%%

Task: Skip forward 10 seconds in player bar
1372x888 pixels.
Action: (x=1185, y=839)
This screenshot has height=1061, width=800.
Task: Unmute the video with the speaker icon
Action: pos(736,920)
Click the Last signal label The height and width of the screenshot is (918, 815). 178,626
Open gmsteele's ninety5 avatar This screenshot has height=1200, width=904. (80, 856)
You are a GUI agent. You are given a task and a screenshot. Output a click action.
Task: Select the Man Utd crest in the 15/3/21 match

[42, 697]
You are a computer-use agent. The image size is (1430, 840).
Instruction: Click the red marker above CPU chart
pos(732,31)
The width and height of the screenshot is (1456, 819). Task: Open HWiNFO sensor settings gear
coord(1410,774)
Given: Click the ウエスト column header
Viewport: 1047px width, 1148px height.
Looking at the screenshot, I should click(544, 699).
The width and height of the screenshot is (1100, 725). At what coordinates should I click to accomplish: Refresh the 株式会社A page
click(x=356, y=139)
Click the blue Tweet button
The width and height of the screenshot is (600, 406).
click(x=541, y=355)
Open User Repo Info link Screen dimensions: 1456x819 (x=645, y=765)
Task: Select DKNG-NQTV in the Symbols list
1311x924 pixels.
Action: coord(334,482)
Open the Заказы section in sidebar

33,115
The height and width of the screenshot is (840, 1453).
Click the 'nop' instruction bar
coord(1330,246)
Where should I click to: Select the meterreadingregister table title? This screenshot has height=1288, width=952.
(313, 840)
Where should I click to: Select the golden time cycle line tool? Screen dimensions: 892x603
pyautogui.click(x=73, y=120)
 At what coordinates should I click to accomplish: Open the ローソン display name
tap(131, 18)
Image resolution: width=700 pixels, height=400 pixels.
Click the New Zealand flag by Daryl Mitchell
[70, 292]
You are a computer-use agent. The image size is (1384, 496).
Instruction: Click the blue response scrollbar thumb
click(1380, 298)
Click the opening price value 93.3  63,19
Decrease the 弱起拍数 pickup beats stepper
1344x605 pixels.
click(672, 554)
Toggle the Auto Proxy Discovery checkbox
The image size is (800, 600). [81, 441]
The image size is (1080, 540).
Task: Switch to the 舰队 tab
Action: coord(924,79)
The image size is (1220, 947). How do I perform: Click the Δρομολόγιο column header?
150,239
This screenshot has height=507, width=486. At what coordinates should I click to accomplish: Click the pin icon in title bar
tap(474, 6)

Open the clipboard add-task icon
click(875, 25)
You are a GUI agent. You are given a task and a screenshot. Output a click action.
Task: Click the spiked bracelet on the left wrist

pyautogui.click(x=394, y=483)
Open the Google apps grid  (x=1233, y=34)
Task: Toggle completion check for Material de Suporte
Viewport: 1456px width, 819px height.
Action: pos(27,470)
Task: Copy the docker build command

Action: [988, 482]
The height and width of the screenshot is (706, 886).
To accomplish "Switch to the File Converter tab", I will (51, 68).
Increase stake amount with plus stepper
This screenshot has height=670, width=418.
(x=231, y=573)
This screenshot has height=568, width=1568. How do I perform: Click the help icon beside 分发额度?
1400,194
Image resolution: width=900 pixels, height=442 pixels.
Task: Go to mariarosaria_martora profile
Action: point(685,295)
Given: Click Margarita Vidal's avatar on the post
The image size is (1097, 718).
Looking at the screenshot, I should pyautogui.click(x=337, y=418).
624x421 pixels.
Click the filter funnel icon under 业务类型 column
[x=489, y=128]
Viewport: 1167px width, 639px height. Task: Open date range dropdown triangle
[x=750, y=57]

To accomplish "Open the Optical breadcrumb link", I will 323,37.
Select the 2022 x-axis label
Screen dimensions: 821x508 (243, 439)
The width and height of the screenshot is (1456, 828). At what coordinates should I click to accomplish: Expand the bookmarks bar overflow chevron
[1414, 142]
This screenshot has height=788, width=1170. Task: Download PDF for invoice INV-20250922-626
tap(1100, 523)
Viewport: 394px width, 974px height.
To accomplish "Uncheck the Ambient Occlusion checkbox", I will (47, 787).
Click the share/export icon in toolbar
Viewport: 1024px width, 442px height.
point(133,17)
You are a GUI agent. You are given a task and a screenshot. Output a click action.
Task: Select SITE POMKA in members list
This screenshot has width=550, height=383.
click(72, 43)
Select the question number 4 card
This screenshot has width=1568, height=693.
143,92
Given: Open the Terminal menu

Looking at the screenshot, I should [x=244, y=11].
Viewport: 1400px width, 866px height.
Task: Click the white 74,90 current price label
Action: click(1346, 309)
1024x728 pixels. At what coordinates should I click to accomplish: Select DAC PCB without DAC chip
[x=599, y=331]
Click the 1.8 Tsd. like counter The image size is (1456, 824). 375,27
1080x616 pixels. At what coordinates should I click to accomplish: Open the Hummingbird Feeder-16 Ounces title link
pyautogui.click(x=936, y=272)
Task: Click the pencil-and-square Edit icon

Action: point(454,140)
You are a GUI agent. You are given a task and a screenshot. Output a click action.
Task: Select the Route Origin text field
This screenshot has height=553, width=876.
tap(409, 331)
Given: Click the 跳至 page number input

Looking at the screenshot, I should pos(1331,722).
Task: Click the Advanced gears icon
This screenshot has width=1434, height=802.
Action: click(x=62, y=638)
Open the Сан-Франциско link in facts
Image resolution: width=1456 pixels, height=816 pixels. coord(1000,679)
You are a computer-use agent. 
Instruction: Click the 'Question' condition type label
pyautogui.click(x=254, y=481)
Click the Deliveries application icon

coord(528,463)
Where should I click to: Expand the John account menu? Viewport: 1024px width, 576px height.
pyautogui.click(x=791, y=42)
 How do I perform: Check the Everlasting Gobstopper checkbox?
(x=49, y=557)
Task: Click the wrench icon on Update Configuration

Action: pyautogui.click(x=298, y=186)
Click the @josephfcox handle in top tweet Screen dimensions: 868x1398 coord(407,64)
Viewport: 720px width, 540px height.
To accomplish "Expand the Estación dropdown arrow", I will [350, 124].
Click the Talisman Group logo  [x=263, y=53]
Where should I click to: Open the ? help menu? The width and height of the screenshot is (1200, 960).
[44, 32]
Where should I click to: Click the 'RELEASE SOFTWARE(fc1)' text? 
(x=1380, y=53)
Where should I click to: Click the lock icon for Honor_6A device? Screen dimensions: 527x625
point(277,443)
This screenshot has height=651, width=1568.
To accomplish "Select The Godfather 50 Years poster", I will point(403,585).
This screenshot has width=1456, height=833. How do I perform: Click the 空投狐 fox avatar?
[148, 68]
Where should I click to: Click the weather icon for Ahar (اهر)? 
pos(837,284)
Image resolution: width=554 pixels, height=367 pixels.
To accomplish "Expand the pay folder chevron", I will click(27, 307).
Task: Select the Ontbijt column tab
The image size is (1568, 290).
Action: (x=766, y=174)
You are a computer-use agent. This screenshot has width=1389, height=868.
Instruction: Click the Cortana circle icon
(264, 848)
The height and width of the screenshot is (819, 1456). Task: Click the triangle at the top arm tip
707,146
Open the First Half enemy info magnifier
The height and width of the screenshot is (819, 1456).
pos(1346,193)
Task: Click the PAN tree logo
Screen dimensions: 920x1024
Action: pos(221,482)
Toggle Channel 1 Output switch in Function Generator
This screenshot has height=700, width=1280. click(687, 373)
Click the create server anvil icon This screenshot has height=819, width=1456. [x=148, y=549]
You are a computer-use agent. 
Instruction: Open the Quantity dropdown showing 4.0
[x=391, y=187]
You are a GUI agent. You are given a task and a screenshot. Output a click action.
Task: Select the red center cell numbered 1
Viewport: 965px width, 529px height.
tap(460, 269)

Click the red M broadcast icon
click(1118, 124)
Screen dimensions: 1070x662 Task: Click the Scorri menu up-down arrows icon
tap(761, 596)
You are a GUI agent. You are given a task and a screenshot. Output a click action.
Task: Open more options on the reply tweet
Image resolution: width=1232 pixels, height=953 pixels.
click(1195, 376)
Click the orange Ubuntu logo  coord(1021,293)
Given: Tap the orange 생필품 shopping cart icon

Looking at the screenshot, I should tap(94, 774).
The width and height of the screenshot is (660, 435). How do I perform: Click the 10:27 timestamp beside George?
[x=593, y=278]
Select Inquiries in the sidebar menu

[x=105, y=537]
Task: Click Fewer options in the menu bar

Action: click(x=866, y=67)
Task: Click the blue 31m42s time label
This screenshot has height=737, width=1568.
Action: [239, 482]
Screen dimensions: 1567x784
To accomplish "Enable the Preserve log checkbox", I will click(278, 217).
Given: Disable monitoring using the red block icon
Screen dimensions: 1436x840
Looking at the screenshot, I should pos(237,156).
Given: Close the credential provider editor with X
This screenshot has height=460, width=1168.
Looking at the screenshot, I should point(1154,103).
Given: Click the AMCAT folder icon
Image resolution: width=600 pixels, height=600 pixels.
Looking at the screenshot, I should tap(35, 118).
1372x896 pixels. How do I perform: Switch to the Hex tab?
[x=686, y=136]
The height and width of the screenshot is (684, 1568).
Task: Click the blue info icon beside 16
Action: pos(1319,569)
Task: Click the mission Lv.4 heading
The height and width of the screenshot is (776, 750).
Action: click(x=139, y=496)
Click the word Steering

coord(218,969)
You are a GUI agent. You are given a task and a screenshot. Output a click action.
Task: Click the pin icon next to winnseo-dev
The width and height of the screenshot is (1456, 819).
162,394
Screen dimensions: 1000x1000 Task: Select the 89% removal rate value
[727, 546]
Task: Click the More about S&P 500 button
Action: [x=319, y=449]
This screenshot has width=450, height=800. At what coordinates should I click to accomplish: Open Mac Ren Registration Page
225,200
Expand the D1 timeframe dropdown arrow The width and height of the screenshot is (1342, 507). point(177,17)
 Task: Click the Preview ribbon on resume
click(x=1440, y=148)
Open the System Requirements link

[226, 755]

%%

#### Required task:
Count the lines in the data above that contain the word "list" and reply with only the number.

#### Complete output:
2